Monday, March 12, 2007

XXV. The Day the Music Died

During this time of year, and by that I mean the time when the grass is greener, the days are longer, the skirts are shorter, and the daunting smell of semen ruminates in the air, I like to reflect on what influential people in my life have meant to me.

I recall when I was younger, in my junior year of high school, we had a visitor come to our trailer. Now this was during my final exams, a time when distractions are avoided and I often crumple up suicide notes I've written and throw them into the trashcan like it's a basketball hoop (I'm a bit of a perfectionist). But it was during this time that my distant cousin, a British rugby player for the Brunsfelter Codswallows, came to call on my parents for funds to build a statue of Billy Idol. Though both of my parents were not knowledgeable of this man's existence before he showed up at our door, they agreed to allow him to stay after he showed us the bomb he had strapped to his chest.

He smelled of turned milk and gravy, which he applied to his underarms before he made us play twister with him. A most bizarre fellow, he had seen a Pizza Hut ad for stuffed crust pizza in which a man eats his pizza backwards and had since begun to insist that we all eat every item completely backwards. If that was not possible, he would have us eat while being held upside down.

At night, I was unable to sleep because he would scream as he masturbated at all hours while simply looking at Wheaties boxes with Kerri Strugg's Olympic photo.

On Thursdays, he would make us watch "Matlock" on mute and narrate the scenes as he deemed appropriate.

Finally we had seen enough and decided that it was time for this strange man to go. So we gave him a bus ticket back to London, which he was too dim to realize was a farce. He took the ticket in hand, cleaned out his diaper, shaved his entire body, and dumped gravy on all of our heads as a sign of gratitude.

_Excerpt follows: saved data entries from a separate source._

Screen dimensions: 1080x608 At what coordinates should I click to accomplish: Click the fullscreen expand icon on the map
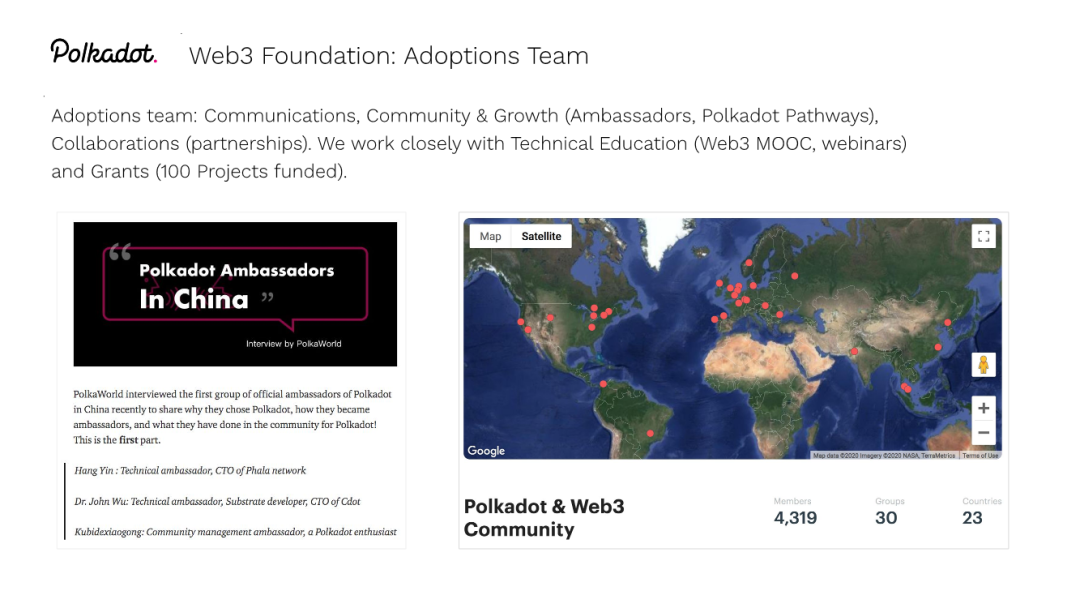984,236
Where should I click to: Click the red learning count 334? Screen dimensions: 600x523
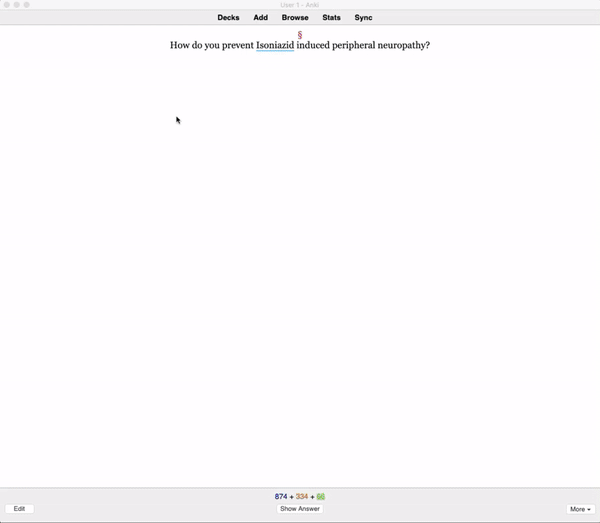pos(302,496)
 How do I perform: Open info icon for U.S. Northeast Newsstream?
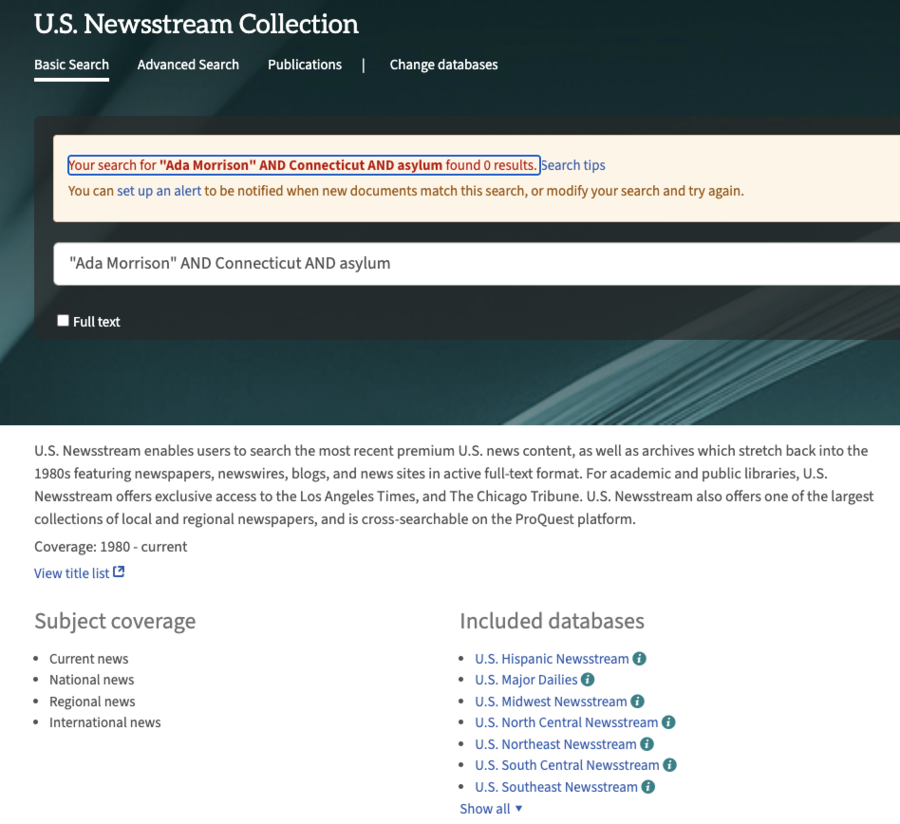[647, 744]
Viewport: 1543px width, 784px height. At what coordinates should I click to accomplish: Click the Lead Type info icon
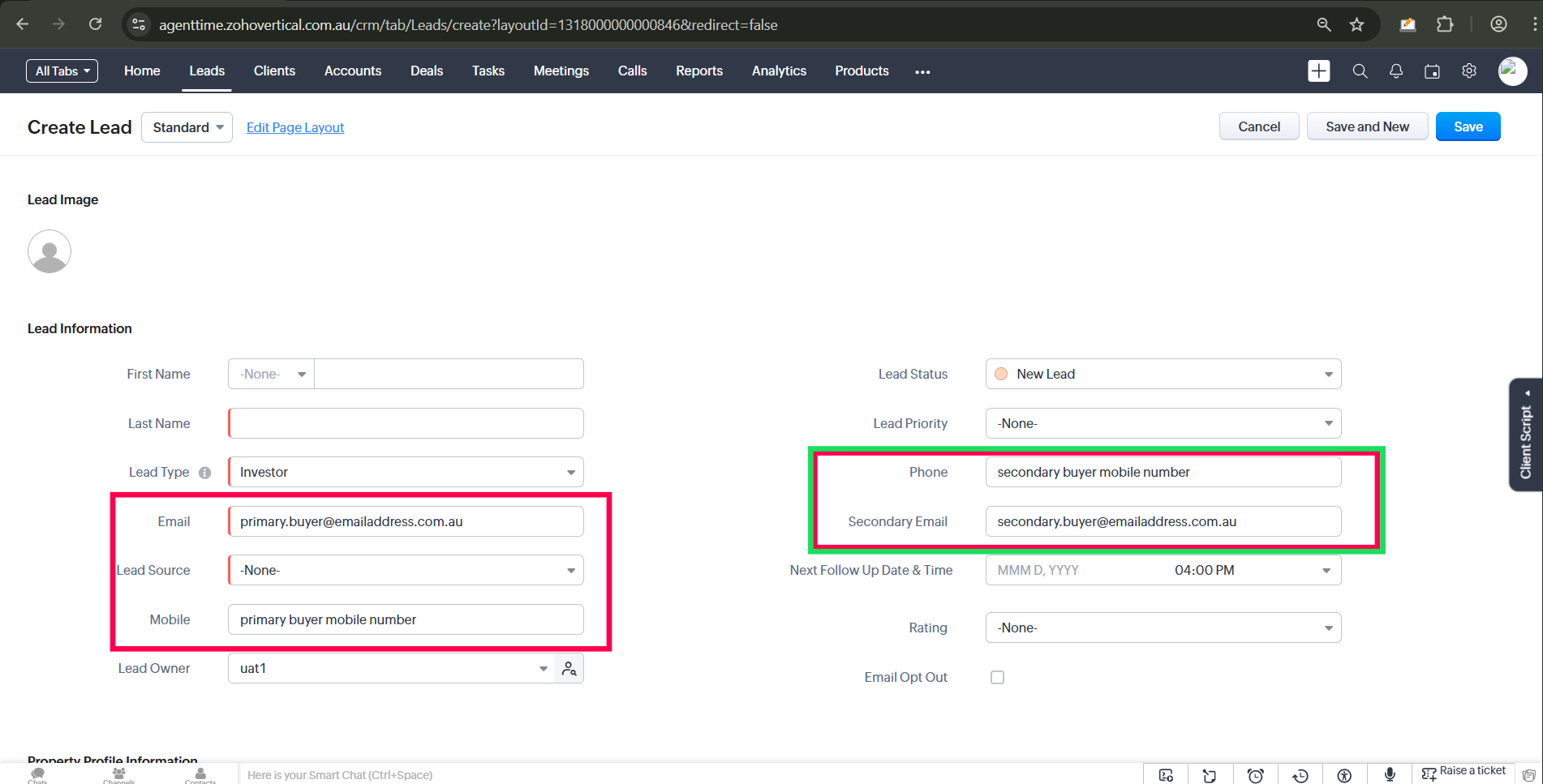pos(205,473)
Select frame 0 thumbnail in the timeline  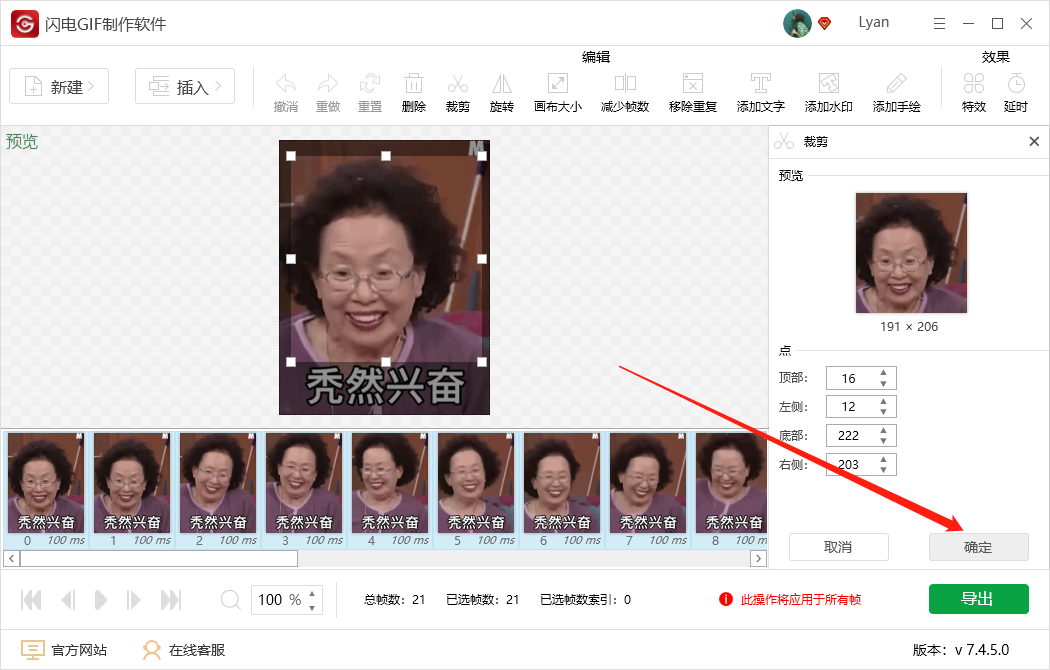46,483
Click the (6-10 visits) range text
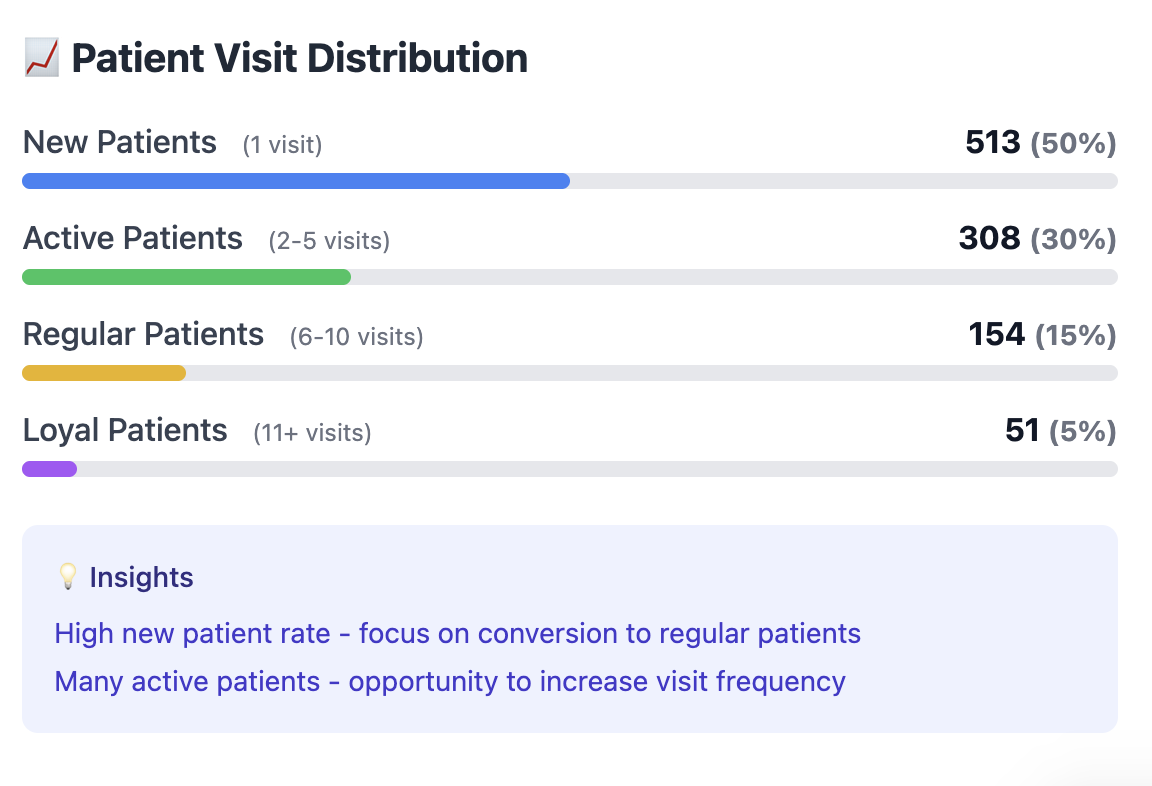The height and width of the screenshot is (786, 1152). click(357, 337)
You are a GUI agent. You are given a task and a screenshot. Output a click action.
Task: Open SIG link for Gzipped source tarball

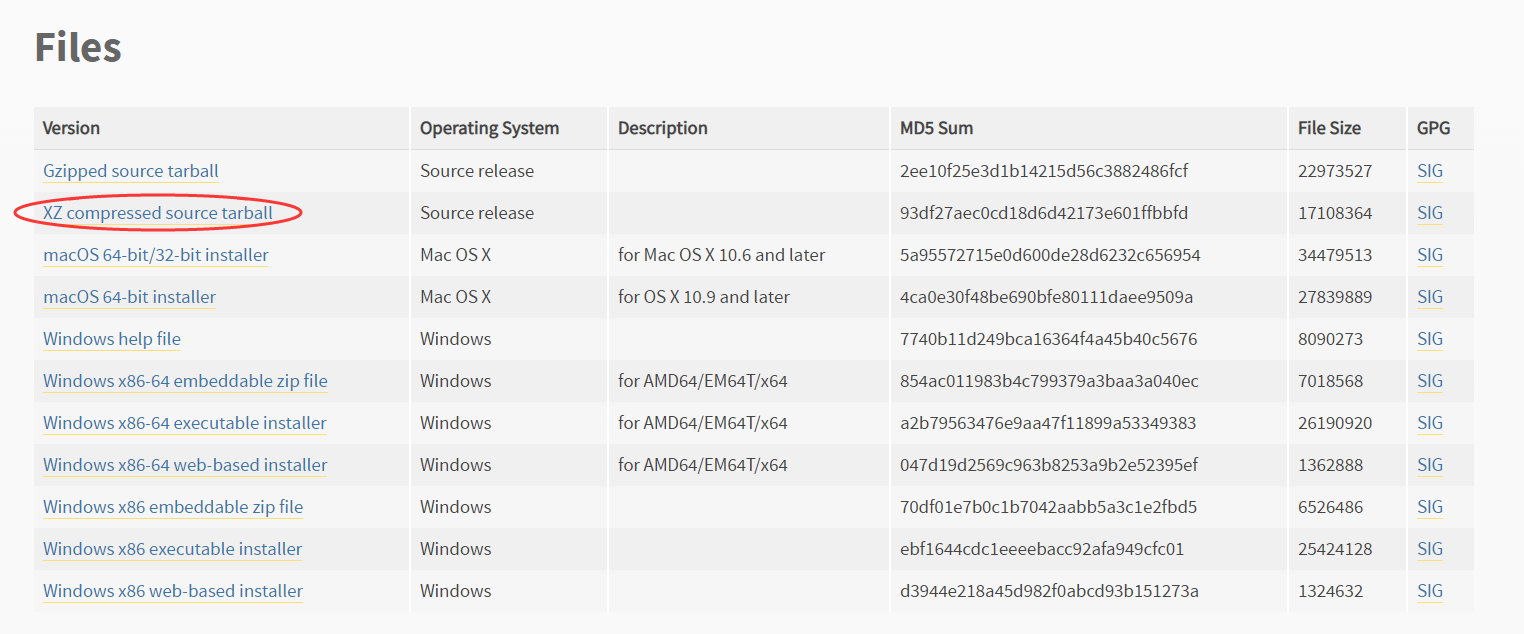tap(1430, 171)
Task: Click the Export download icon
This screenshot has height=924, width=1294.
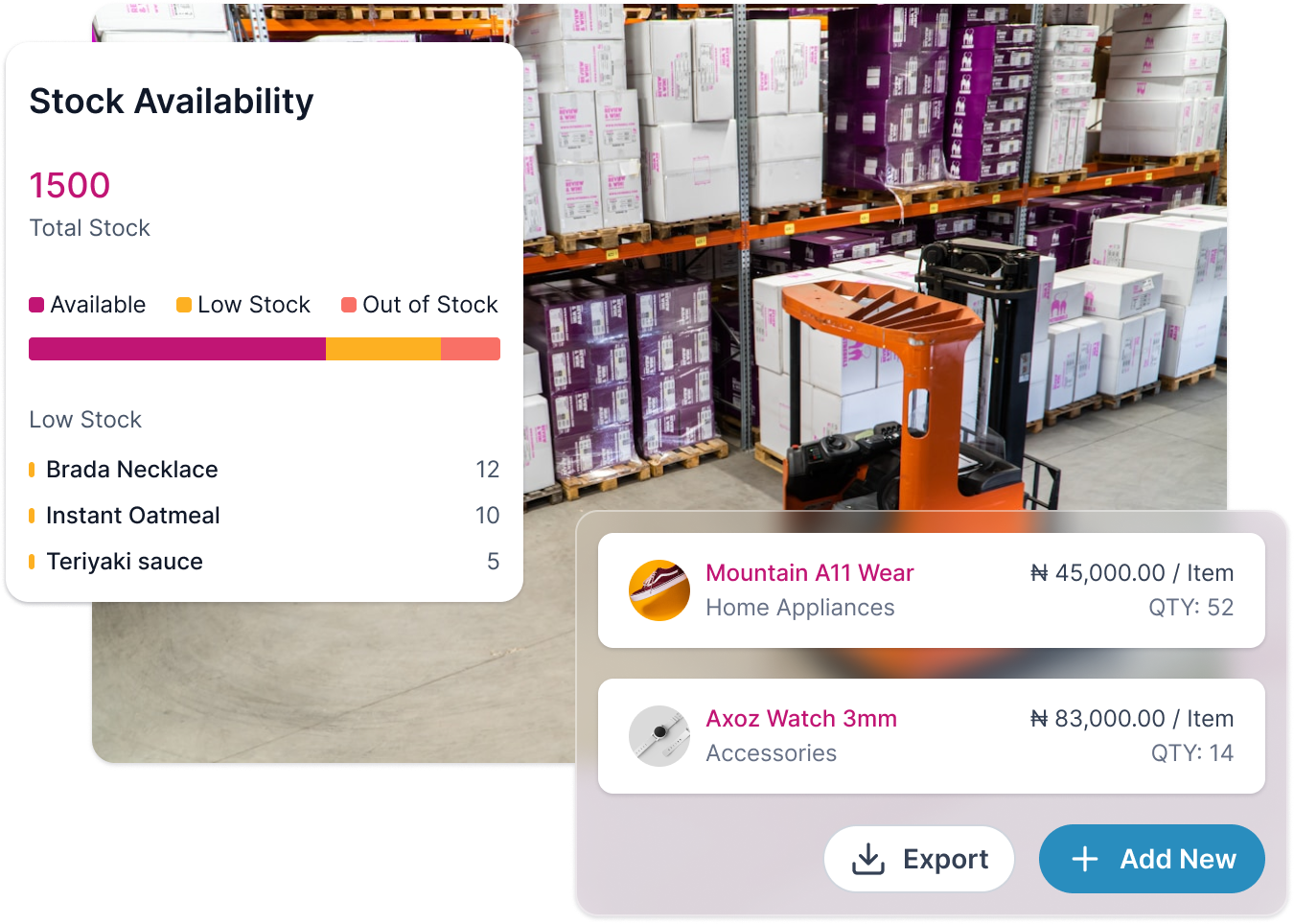Action: point(868,859)
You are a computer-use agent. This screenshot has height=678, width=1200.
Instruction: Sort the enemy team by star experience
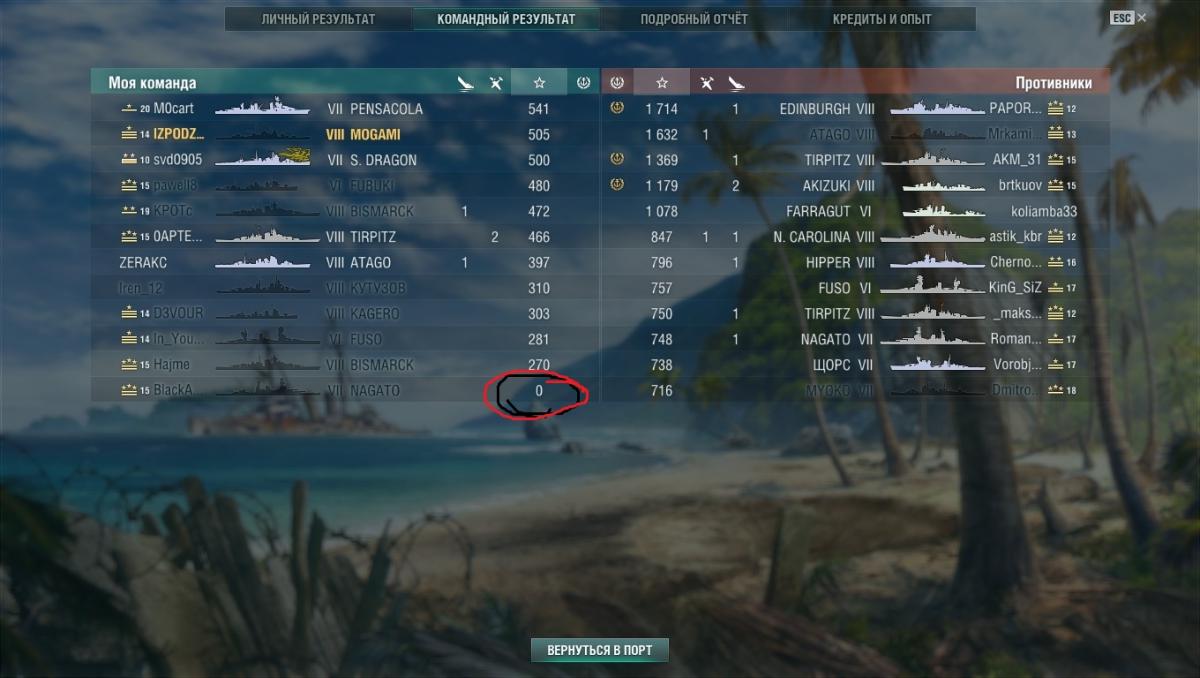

Since that day I've often thought of that man and wondered if he thought that the "normal" things that we do - showering, going to school, spitting on homeless men, eating family dinners, volunteering - seem strange to him. So, every Thursday, my family and I gather together to watch Matlock and narrate the scenes because we know, somewhere out there, there is a British man with a heart of gold making love to a pot of gravy that wishes he was with me and my family.